読書記録~防忘録~

読書記録です。時々、漫画やアニメにも独り言してます。

おちゃっぴい 大江戸八百八 堀川アサコ著 講談社 2015年

 連作短編集。
 ネタばれあります、すみません;

第一話 怪人
 幼馴染の桃助が行方不明になってもう6年。剣術道場六道館の師範代・巴と彫師の青治ももう桃助の生存を諦めていた。そんな折、江戸の町に流れる「生きミイラ」の不穏な噂。青治の元にやってきた博徒は、背中に彫られた訳の分からない言葉を隠してほしいと依頼した矢先に、死体となって発見される。どうやらその男は、岡っ引きの桃助が追っていた盗賊ハシ小僧の弟分だったらしい。ハシ小僧は生きミイラに殺されていたという噂、生きミイラは場合によっては商売繁盛のきっかけになるという怪談。桃助の仇を討ちたいと、巴と青治は動き始める。

第二話 太郎塚
 六道館では身寄りのない子を引き取って育てている。その一人、シゲが薬種店・結城屋に引き取られることになった。結城屋は大店だが幽霊が出る、という噂もある。シゲの養父・由十郎は実は二男で、もともと店を継ぐはずだった長男・長兵衛は気が触れてしまったのだとか。幽霊騒ぎと長兵衛とは何か関係があるのか。長兵衛とその妻子にまつわる過去話を聞いて、青治は一つの可能性に思い当たる。

第三話 雨月小町
 集まりに来て怪談話をしてくれ、と頼まれた青治。乞われるままに、以前とあるじいさんから、雨月小町を彫ってほしいと頼まれた一件を語り始める。心中未遂の若い娘を、縁あって娶った隠居の話を。

第四話 カタキ憑き
 深川の土手で、男の死体が見つかった。筋骨隆々たるその男は、津軽藩の浪人・加納源垂で、別の男に兄の仇として追われていたという。所が、思いを遂げた筈のその男も、自らを加納源垂と名乗り、実際加納の女房と一緒に暮らし始めた。やがて、殺された加納も、とある男を仇として追っていたことが判る。この事態の収拾は。 

第五話 蝶の影
 青治を「千早」と呼ばわる文が来て、青治は行方をくらませた。大家はすぐに次の店子を入れる始末、入居して来たのは俳諧師の水廉とその女房、ところが水廉は岡場所の女との事の最中に腹上死してしまった。どうも水廉は遅行性の毒で殺されたらしい、とその直前に会っていた菓子屋・臼屋唐右衛門に目を着けた所、唐右衛門も首をくくって死んでしまう。臼屋は同業者の杵屋に何か脅されていたらしい。

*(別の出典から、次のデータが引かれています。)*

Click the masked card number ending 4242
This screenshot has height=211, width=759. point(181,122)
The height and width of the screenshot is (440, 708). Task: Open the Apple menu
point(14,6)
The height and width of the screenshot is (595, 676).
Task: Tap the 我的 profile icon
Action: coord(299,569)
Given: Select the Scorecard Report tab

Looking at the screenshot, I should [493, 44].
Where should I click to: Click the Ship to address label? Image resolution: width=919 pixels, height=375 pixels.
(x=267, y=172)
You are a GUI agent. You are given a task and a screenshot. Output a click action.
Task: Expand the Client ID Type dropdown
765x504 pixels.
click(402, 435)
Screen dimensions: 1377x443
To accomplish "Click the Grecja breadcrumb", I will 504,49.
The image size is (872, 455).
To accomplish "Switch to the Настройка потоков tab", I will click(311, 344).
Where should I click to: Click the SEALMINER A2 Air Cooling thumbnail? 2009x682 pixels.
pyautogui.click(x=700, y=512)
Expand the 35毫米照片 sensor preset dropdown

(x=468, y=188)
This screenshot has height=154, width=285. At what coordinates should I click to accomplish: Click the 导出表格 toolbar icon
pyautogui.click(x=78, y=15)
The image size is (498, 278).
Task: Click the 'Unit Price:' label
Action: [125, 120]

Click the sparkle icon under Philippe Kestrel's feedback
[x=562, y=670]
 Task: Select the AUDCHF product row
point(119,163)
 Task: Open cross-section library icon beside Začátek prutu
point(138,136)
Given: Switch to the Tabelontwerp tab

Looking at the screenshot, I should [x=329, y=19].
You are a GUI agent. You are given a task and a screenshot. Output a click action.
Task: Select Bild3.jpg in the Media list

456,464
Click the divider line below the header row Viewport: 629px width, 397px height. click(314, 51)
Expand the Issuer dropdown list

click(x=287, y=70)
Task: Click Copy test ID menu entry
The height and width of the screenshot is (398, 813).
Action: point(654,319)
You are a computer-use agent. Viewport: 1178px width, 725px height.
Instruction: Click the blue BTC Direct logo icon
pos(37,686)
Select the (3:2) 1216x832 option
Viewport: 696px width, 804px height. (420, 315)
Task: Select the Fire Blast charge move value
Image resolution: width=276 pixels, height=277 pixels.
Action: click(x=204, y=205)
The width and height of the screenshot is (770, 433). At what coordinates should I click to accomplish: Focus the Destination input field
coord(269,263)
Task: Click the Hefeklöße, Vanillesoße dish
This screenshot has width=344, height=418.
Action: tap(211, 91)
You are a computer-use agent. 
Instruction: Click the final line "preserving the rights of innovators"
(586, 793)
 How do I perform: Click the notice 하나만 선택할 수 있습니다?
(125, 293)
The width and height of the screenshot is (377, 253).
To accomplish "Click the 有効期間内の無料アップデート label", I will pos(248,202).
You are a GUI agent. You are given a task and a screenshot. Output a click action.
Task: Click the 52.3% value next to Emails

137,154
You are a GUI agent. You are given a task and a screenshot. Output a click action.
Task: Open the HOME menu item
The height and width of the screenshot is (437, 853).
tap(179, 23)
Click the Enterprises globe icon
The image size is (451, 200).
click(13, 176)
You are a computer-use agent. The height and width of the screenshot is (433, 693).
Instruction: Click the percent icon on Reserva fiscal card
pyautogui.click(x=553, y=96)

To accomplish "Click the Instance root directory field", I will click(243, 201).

やがて、この三人の過去の繋がりと、それに青治も関係していたらしいことが判ってくる。…


 本を手に取って、その安っぽいつくりに正直びっくりしました。装丁自体は悪くないんですが、本来なら帯に書いてあるようなことが表紙にそのまま書いてあるし、本文の紙質も悪いし。裏表紙には「このカバーを外すとペーパーバックになります」の文字、でもそれにしては、これ1550円もするんだよ?? …いや、図書館で借りて読んでる私が言うことじゃありませんが、でも、出版界不況なんだなぁ、とつくづく思ってしまった。
 色々突っ込みどころはありつつも、面白かったです。「あれ、これどういう状況?」と見失う箇所もあったのですが、何しろ私自身の記憶力の低下も酷いものなので; 第四話から出てくるイタコのお駒ばあさんが、いかにもこの作者ならではでしたね。
 これ、シリーズ化されるのかなぁ。そもそもはじめっからそういうのを狙ったような演出は、あまり好きではないのですが。